PDF版ダウンロードページ:http://hdl.handle.net/2344/00050628

森永 正裕

2018年11月

はじめに

北京に数ある繁華街の中で、最も歴史があり、最も観光客に有名なのが王府井だろう。数年前、その王府井の小吃街(軽食を出す露店街)で見つけたのが「食べられる石炭」だ(写真1)。当り前だが、黒い。形状は練炭そのもの、原料は小麦粉だろうか、無味で硬めのパンに近い食感で蜂蜜をかけて食べる。「石炭チャーハン」なる料理を看板にしているレストランもある(写真2)。黒く色付けしたチャーハンを練炭の形に盛ったもので、運ばれてくるとアルコールをかけ点火する。これが威勢良く燃える。そして美味い。この店の看板メニューにして看板パフォーマンスだ。

写真1 王府井で見つけた「可以吃的煤球(食べられる石炭)」

写真1 王府井で見つけた「可以吃的煤球(食べられる石炭)」(筆者撮影)

写真2 北京市内レストランの「石炭チャーハン」

写真2 北京市内レストランの「石炭チャーハン」(筆者撮影)

練炭は、石炭を粉末にしたのち蓮根のように穴の開いた円筒状に固めたもので、中国語で「煤球」という。中国では家庭や職場での暖房用、厨房用の燃料として古くから庶民に親しまれているものだ。形状を模した食べものが存在するくらい、中国で石炭は身近な存在だが、いまやその石炭は大気汚染の元凶として使用禁止の対象にすらなっている。中国政府は、この黒い塊に代わって無色の気体、天然ガスをエネルギー源として普及させようと躍起になっている。

前回は、石炭依存度を徐々に低めつつある中国のエネルギー構造の現状を概観し、天然ガスなどのクリーンエネルギーへのシフトという、政府によるエネルギー構造改革の方向性について解説した。今回および次回は、エネルギー構造改革においてカギとなる石炭と天然ガスに焦点を当て、中国における需給状況についてそれぞれ詳しく解説する。

石炭の用途と種類
「石炭」と言っても品質や用途によって種類が分かれている。石炭の分類方法は一般的に、品質による分類と用途による分類とに分かれる。品質による分類では、炭素含有量(石炭化度)によって「無煙炭」「瀝青炭」「褐炭」などに分類される。漆黒で金属に近い光沢を放つのが最も石炭化度の高い無煙炭(炭素含有量90%以上)で、燃焼時の煤煙が少なく発熱量が高い。逆に水分や不純物の含有量が大きく石炭化度の低いものが褐炭(炭素含有量70~78%)で、色は褐色に近く見た目も石や土に近い。

写真3 無煙炭(左)と褐炭(右)

用途による分類では、大きく分けて主に火力発電に用いられる「一般炭(Thermal coal)」と、主に製鉄に使用されるコークス原料となる「原料炭(Coking coal)」とに区分される。石炭の用途は発電や製鉄の他にも、寒冷地での地域熱供給事業、液化やガス化、石炭化学分野での利用、セメント生産、工場・職場や一般家庭での直接消費などがある。これらを含め、直接燃焼させるのが一般炭、粘結性がありコークスやガス等への転換原料となるものが原料炭である。

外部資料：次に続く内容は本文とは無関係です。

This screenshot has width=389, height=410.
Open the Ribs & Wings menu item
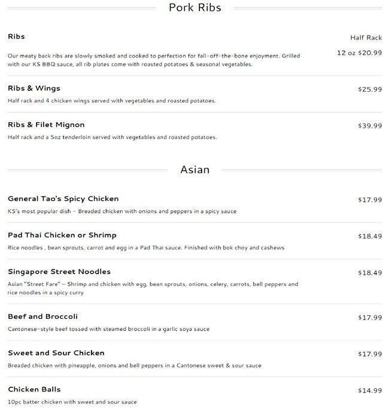tap(34, 89)
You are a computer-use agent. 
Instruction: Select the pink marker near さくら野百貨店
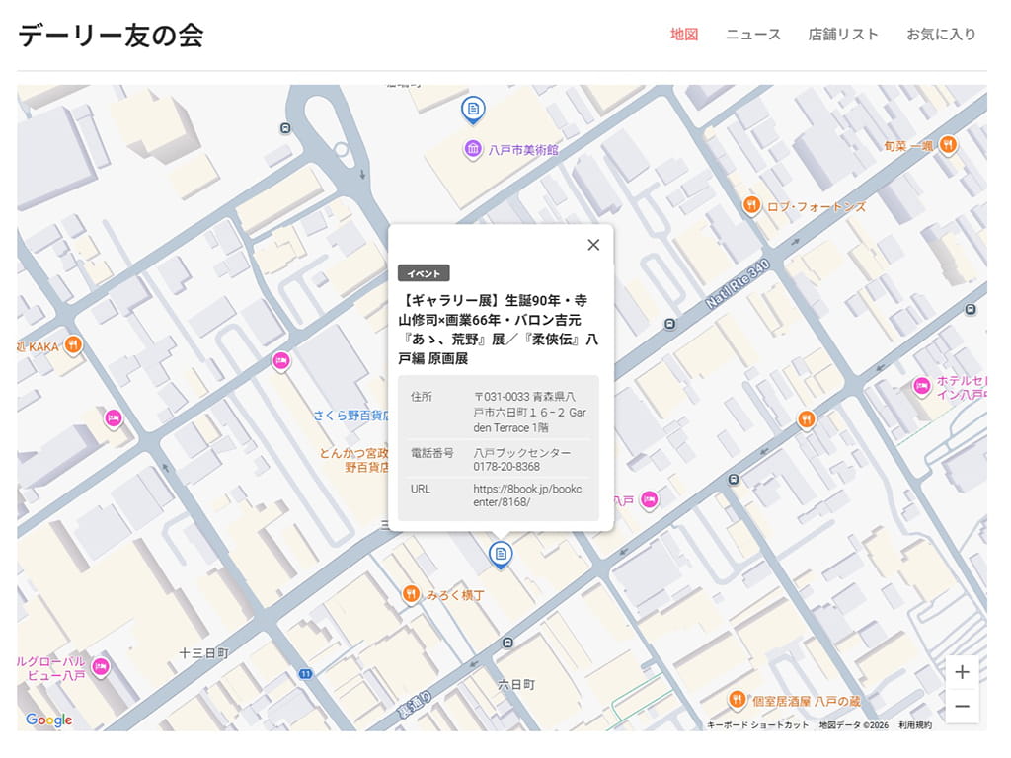[279, 362]
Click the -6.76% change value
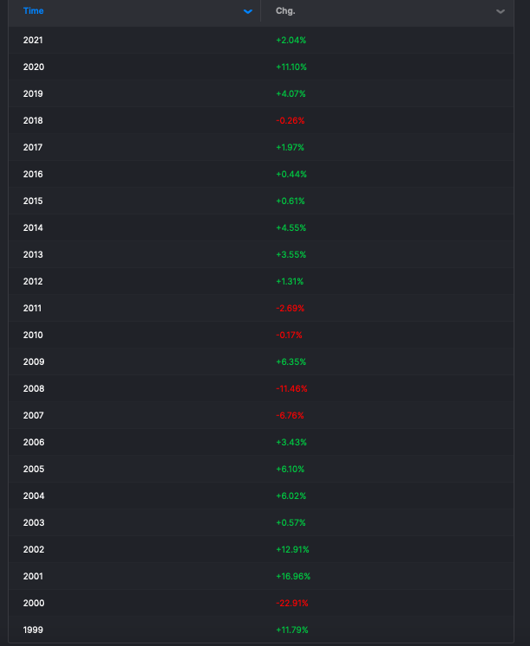This screenshot has height=646, width=530. (x=290, y=415)
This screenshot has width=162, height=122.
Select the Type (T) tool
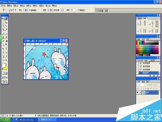click(6, 49)
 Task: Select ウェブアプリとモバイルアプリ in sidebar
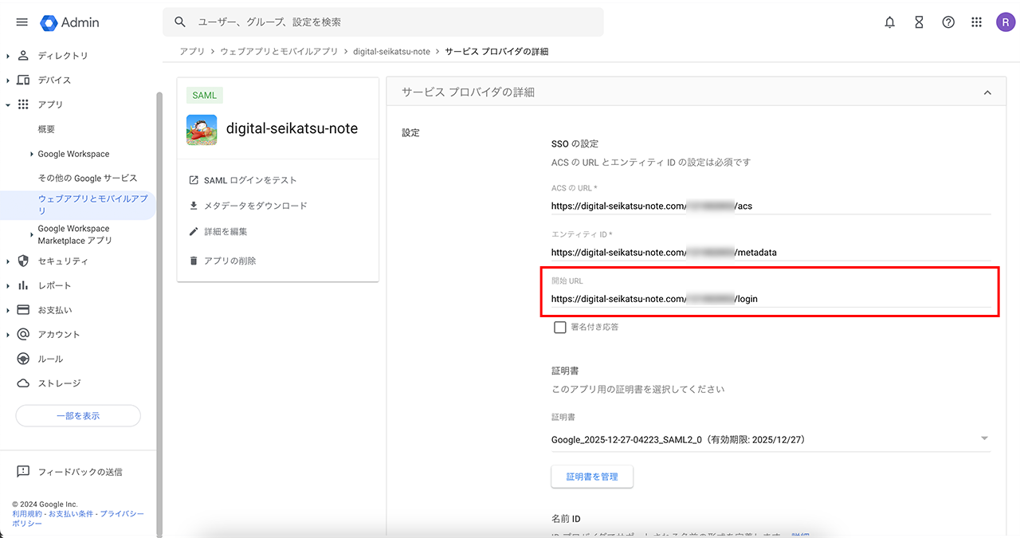coord(92,204)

世界で消費される全ての石炭のうち約86%が一般炭(無煙炭・褐炭を含む)、約14%が原料炭である。さらに細かく用途別で見ると、最も多いのが発電用で約65%、次にコークス製造が約12%となっている(2015年)1。日本では、石炭のほぼ全量を輸入しているが、このうち約6割が一般炭、4割が原料炭である(2017年)2。一般炭は、燃焼効率や不純物の含有量により品質はまちまちで価格の幅が広いが、主にコークス原料となる原料炭は一定以上の品質(純度、熱効率、粘結度など)が求められるため、価格は平均すると原料炭の方が割高となる。例えば、2018年4月時点の日本の輸入価格は、一般炭が114USドル/トン、原料炭が162USドル/トンとなっている。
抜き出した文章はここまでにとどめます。